TEXT SECTION:
Driving this morning I found myself in a left lane merge onto a high speed interstate highway.  Upon entry I saw a warning sign flashing about 500 yards ahead, warning drivers to merge to the right.  I signaled with my turn indicator and checked my right side rear view mirror.  The nearest car appeared to be 3 or 4 car lengths behind, so I began slowly to change lanes.  The driver of that car accelerated hard, preventing me from changing lanes.  I moved back to my left lane, applied the brakes and slowed so I could change lanes behind that driver.  Minor annoyance arose, but I’m so accustomed to the aggressiveness manifest in people’s driving habits that it passed nearly unnoticed, and certainly was not taken for anything worth remembering.

Then something interesting happened.  The aggressive driver suddenly changed lanes, moving into the left lane that I knew was blocked a short distance ahead.  Greed emerged in my body and mind; the thought of not allowing him back into the lane arose quickly and strongly.  Righteous anger triggered pleasure centers in my brain, and I could literally see the pathway of revenge ahead:  accelerate hard, give him a taste of his own medicine!  But in that same moment a voice of sanity, literally the voice of my mindfulness teaching partner, Shannon, spoke these words she so often quotes from Victor Frankl: “Between stimulus and response there is a space.  In that space is our power to chose our response.  In our response lies our growth and our freedom.”  So in that moment of righteous anger, the residue of the greed, hatred and ignorance that we all seem to struggle with, I found that space and returned to mindful practice.  I slowed and then gestured to the aggressive driver to move back over.

PROBLEM: Please write out the stretch of the highway merge account from "Driving this morning" through "anything worth remembering.". You won't need the listing for this.

DATA PROVIDED:
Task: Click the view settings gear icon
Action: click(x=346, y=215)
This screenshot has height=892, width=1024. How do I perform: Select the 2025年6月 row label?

OUTPUT OF THE EXERCISE:
Driving this morning I found myself in a left lane merge onto a high speed interstate highway.  Upon entry I saw a warning sign flashing about 500 yards ahead, warning drivers to merge to the right.  I signaled with my turn indicator and checked my right side rear view mirror.  The nearest car appeared to be 3 or 4 car lengths behind, so I began slowly to change lanes.  The driver of that car accelerated hard, preventing me from changing lanes.  I moved back to my left lane, applied the brakes and slowed so I could change lanes behind that driver.  Minor annoyance arose, but I’m so accustomed to the aggressiveness manifest in people’s driving habits that it passed nearly unnoticed, and certainly was not taken for anything worth remembering.